A escondidas… cuando la magia se convierte en dolor

Fue al cumplir los diecisiete cuando empecé a darme cuenta de que la relación con Julián no sería un camino fácil en mi vida.

Jamás olvidaré la tristeza que me acompañó durante todo el día de mi cumpleaños, y la soledad que sentí a pesar de estar rodeada de amigos y familia.
Recuerdo la fuerza con la que apreté los ojos cuando todos gritaban que pensara en un deseo antes de soplar las velas, en cómo les escuchaba, con las voces distorsionadas, y cómo me escocían en el oído. En el deseo que pensé, y en el intenso dolor al soplar las velas del enorme pastel rectangular, un dolor que aún me duele a día de hoy cuando lo recuerdo.
Papá enorgullecido de su niña mayor, mi madre con los ojos vidriosos de alegría, amigas que aplaudían sin cesar, el mocoso de mi hermano deslizando el dedo encima de la tarta tratando de que nadie le viera.
Yo sólo quería morirme. Desaparecer de aquel ambiente en el que me sentía como una extraña, sin ninguna alegría, sin ilusión… sin Él.

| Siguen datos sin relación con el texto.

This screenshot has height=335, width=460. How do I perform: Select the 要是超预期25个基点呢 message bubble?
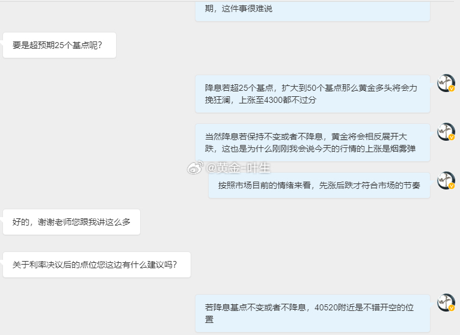60,45
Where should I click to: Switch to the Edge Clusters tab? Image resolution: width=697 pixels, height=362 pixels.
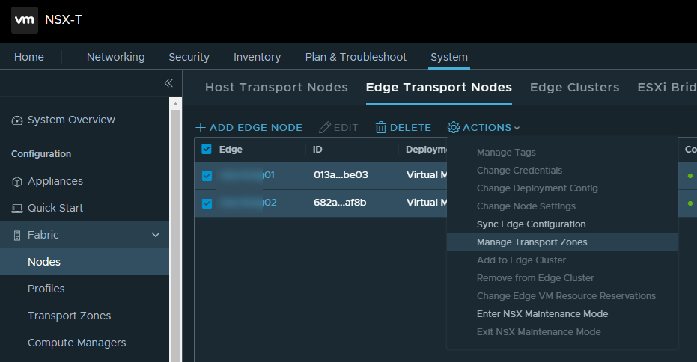(574, 88)
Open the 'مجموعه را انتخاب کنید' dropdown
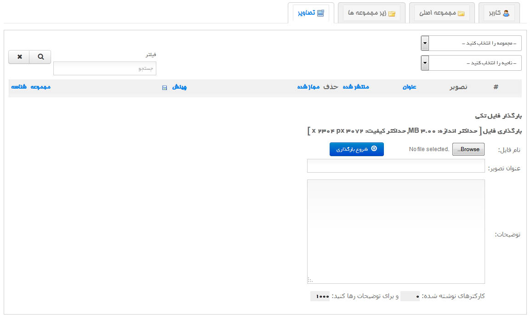The width and height of the screenshot is (531, 321). click(x=471, y=43)
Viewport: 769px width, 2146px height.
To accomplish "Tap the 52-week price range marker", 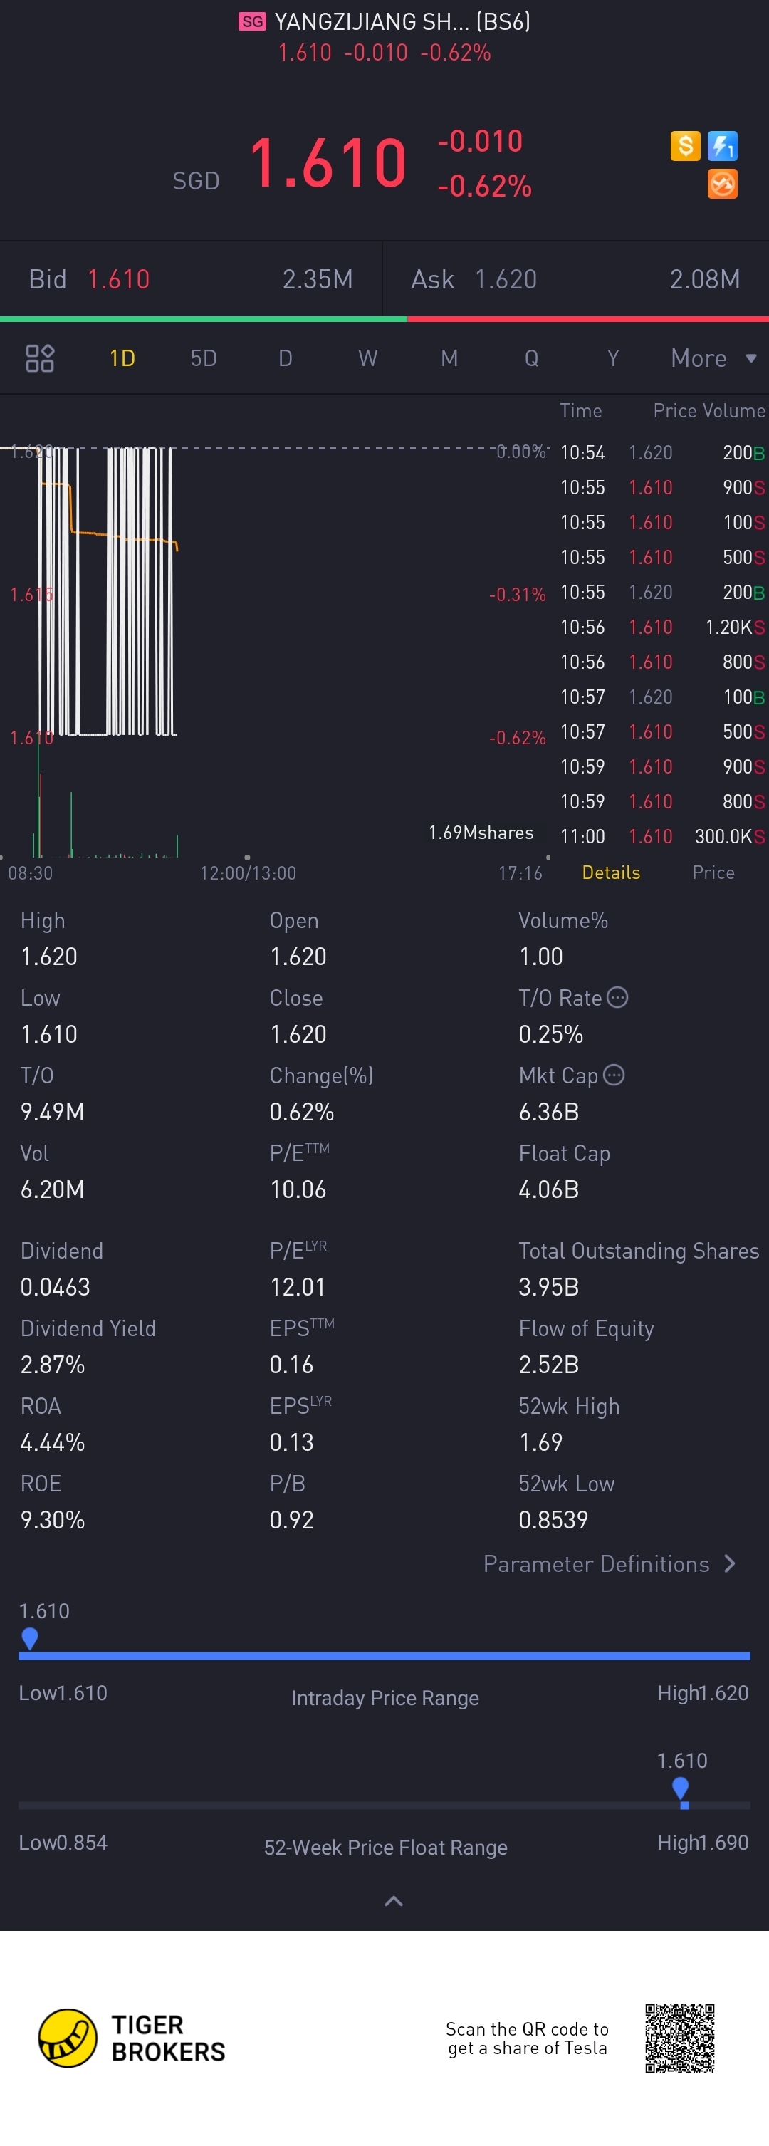I will click(681, 1789).
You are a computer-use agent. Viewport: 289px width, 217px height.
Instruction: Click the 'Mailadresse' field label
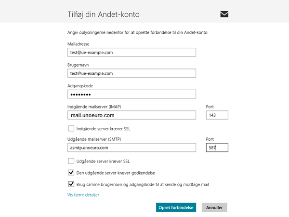(x=79, y=44)
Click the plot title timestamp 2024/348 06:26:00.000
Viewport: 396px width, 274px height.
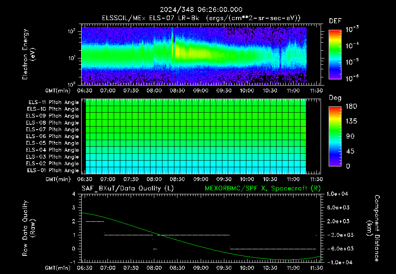201,10
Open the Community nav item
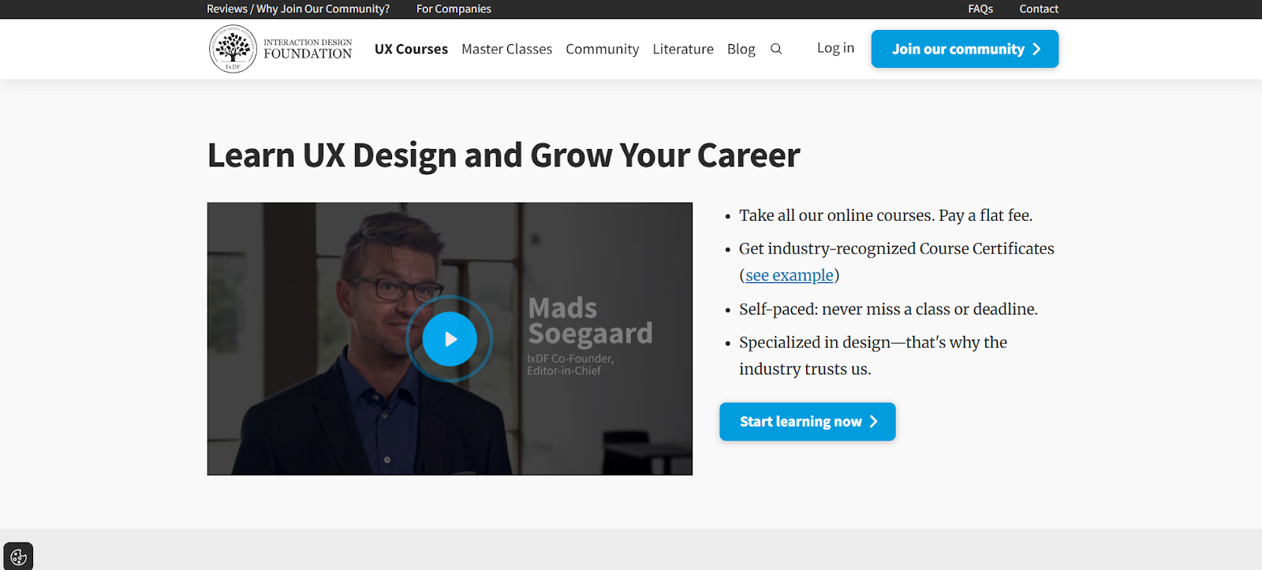The image size is (1262, 570). [x=602, y=49]
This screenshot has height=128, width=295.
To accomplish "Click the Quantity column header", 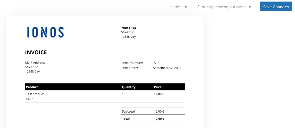I will click(x=129, y=87).
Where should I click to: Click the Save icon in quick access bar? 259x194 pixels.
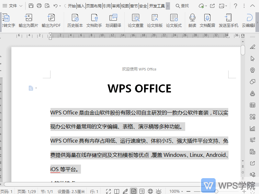31,6

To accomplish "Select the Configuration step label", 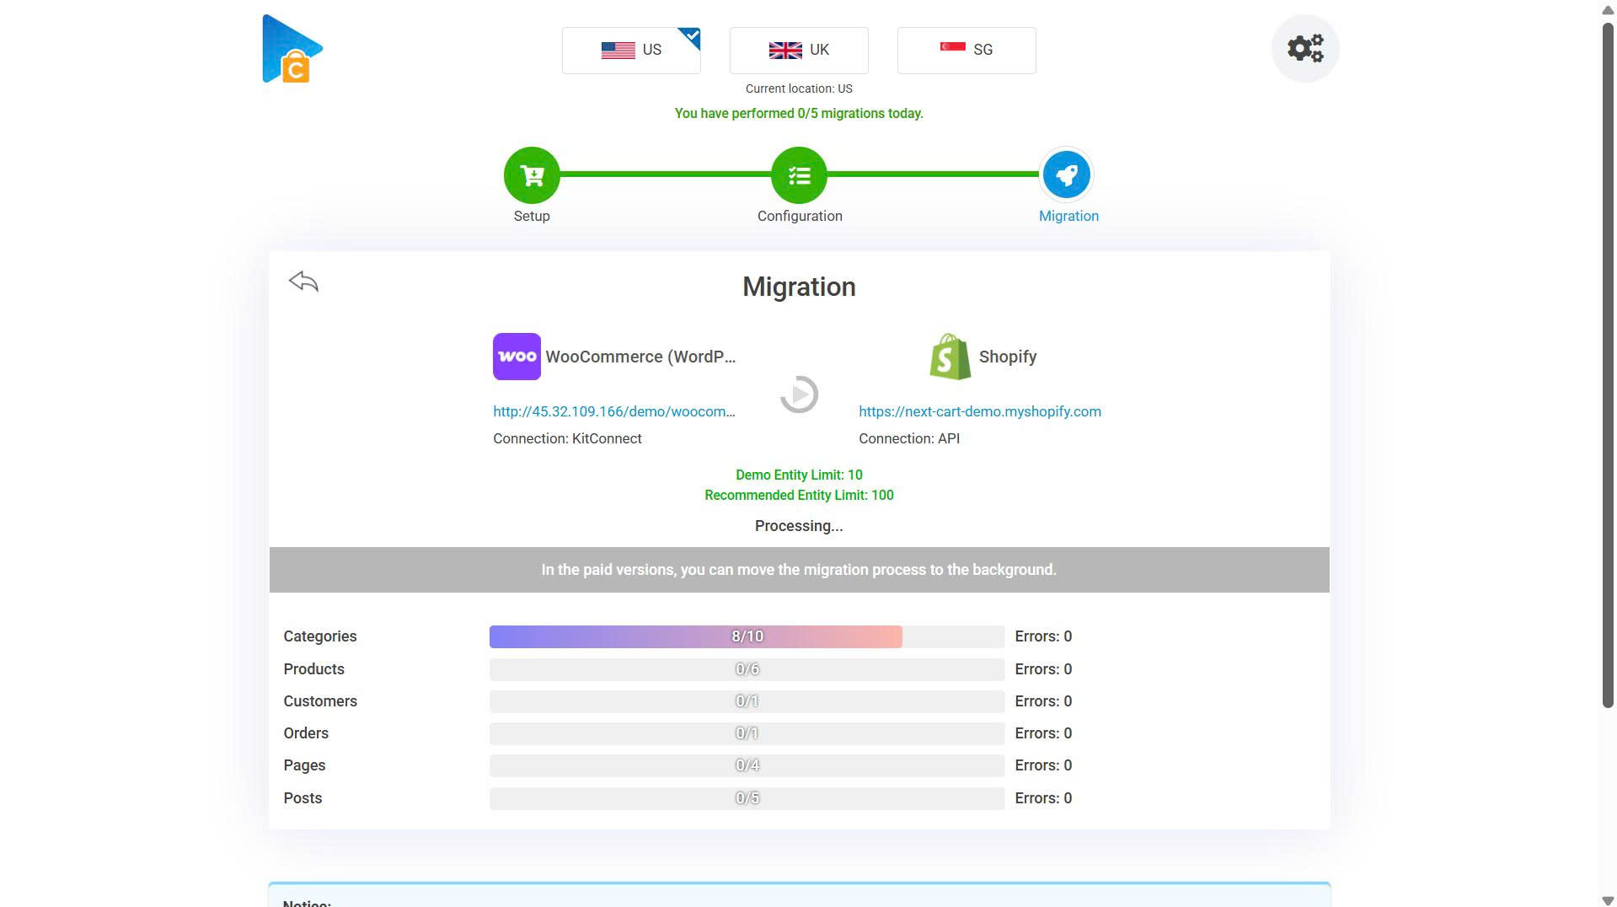I will coord(799,216).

Ya nada era como antes. Yo había dejado de ser aquella niña revoltosa e inocente. Mi mirada hacia Julián tampoco era la misma, y la de él hacia mí tampoco, por mucho que lo negara.
Las situaciones a escondidas con las que años atrás me emocionaba, ahora me resultaban incómodas y fatigosas. Los rechazos de Julián por el simple hecho de estar en público y ser descubiertos ya no los soportaba, me dolían como cuchillos afilados clavados en la espalda.
Estaba cansada de inventarme historias con las que mentir a mis padres, historias que inicialmente me parecían graciosas, a la vez que arriesgadas, y formaban parte del juego y la excitación, pero ahora ya no me divertían.
Todas las reuniones en las que él estaba en casa y yo no podía estar en ellas. Los regaños de mamá con él delante se convirtieron, para mí, en terribles humillaciones difíciles de soportar.